Police in Northern Ireland have used stop and search powers on under-18s nearly 25,000 times in the last five years, the vast majority of which did not result in any further action.
A Detail Data investigation has found that between April 1, 2011 and March 31, 2016 a total of 23,323 operations were conducted that did not result in arrest - including 59 incidents involving children aged 10 and under.
Although a small number of these incidents (2,070) led to some action - such as a caution, community resolution or report to PPS more than 91% resulted in no further police action.
Stop and search powers allow police to detain members of the public using a range of legislation aimed at combating crime.
The Police Ombudsman’s Office, which has received 370 complaints relating to the overall use of stop and search over the last five years, said it hopes to launch an initiative in the coming weeks to address the concerns of young people which it says: “Come up time and time again."
In response, the PSNI (Police Service of Northern Ireland) defended the high use and low arrest rate arising from the tactic, stating that it is deployed with the aspiration of “keeping people safe” and that “The PSNI is not out to criminalise young people and are open to other forms of disposal.”
“There is no restriction in law preventing the stop and search of under 18s therefore police officers will use their powers under stop and search when they have reasonable grounds to suspect an item is being carried to keep both that individual and the wider community safe,” a police spokesperson said.
“We try to provide interventions to keep people out of the criminal justice system, to prevent them getting a criminal record which will have massive impacts on their future perspectives.”
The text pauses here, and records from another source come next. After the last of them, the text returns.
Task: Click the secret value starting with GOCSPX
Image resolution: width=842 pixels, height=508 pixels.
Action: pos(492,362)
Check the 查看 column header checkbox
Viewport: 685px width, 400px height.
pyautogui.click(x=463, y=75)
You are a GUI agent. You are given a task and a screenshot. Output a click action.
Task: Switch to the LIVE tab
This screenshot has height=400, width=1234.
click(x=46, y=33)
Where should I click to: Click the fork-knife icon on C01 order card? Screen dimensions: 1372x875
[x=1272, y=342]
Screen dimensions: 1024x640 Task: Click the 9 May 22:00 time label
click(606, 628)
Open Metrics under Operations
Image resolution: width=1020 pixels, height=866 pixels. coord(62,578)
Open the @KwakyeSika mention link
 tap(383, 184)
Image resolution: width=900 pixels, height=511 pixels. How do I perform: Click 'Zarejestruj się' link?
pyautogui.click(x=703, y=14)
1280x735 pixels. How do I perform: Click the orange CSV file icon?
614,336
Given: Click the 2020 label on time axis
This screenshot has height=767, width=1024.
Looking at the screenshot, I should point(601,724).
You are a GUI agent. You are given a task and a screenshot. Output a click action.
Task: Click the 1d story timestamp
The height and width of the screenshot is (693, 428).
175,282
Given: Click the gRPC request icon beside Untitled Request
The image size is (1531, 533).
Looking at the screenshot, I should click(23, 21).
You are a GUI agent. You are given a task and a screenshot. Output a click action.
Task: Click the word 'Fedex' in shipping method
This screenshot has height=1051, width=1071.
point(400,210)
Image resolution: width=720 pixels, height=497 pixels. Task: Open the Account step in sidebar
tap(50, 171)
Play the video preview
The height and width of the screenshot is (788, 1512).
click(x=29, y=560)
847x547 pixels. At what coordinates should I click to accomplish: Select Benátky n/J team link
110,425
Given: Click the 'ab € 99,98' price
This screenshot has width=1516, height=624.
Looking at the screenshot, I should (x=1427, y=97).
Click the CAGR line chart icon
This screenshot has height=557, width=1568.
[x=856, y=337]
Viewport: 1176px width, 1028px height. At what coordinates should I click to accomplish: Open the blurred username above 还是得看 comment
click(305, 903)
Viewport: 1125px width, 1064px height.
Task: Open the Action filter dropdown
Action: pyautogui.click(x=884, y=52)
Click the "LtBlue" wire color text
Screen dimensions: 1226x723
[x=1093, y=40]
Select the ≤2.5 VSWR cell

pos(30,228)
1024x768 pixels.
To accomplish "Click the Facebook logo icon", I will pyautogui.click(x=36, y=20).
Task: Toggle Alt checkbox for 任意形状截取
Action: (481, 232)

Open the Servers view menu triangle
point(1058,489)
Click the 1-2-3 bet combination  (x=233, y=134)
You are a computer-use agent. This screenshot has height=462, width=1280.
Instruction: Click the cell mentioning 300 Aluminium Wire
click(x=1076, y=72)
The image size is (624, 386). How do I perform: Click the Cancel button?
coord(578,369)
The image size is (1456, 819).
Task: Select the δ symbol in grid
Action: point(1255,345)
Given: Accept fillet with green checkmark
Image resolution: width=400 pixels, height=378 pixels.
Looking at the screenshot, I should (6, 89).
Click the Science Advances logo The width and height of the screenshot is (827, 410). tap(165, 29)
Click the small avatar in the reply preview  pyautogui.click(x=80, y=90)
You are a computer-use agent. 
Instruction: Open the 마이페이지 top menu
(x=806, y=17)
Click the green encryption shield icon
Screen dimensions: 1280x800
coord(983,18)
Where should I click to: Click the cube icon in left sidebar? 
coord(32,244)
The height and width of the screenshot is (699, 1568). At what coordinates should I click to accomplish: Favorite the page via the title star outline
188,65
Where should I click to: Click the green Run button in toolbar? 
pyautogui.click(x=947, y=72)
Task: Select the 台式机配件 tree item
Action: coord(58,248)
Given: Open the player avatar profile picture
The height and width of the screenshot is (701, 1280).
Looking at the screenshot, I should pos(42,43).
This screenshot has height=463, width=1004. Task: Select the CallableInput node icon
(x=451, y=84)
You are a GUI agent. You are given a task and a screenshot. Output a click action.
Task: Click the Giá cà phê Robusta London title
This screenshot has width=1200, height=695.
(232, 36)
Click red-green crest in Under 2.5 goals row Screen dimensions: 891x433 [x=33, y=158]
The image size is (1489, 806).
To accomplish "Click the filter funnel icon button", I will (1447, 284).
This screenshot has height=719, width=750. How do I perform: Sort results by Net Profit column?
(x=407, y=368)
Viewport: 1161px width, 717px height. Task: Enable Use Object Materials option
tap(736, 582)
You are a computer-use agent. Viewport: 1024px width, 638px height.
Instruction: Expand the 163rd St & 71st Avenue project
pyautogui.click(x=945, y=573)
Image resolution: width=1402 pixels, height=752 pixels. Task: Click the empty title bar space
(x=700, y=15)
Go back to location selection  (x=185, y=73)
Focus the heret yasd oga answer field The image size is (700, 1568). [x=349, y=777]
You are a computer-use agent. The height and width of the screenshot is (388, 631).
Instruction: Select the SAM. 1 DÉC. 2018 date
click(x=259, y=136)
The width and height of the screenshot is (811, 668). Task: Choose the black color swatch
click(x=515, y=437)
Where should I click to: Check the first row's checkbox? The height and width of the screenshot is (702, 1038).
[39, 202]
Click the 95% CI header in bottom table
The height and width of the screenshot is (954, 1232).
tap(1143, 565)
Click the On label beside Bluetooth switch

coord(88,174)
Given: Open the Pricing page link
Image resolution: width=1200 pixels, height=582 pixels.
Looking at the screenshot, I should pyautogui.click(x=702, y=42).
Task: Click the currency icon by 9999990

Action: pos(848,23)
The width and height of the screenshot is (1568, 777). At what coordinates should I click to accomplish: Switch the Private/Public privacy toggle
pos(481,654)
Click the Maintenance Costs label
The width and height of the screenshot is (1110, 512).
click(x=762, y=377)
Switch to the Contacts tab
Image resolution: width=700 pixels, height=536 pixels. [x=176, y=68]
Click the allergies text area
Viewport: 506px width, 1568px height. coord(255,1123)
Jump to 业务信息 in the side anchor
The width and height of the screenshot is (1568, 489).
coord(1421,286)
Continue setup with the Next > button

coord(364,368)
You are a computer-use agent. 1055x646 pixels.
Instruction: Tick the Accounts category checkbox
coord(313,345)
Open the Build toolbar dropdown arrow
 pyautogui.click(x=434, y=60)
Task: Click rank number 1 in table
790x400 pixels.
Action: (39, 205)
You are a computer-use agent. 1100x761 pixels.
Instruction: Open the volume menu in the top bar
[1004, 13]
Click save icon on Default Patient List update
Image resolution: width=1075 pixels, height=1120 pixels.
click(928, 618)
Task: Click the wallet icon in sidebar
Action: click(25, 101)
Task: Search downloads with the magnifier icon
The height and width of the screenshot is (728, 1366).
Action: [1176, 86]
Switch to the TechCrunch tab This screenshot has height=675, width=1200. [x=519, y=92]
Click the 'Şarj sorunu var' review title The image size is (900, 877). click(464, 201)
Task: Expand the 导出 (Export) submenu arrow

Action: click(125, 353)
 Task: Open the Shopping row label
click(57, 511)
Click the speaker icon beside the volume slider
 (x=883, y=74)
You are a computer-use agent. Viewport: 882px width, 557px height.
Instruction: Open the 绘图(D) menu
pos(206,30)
The police added: "In the vast majority of (security related) cases, stop and search is used as an effective deterrent. If terrorists know there is a chance they will be stopped by police they have less opportunity to move weapons and bombs and we know this has prevented terrorist attacks and saved lives."
Despite this rationale, the findings have prompted fresh calls from the Northern Ireland Commissioner for Children & Young People (NICCY) and rights based charity Include Youth for a re-evaluation of the use of stop and search on under-18s and greater transparency in relation to why, where and on whom it is used.
Children's Commissioner Koulla Yiasouma said young people from deprived backgrounds feel "they are labelled or discriminated against on the streets of Northern Ireland" by a range of agencies including the police. However, the PSNI insists the powers are used "properly, legitimately and proportionately in preventing and detecting crime".
OUR KEY FINDINGS
- More than 160,000 people, of all ages, were stopped and searched in the last five years. This resulted in an arrest rate of less than 7%.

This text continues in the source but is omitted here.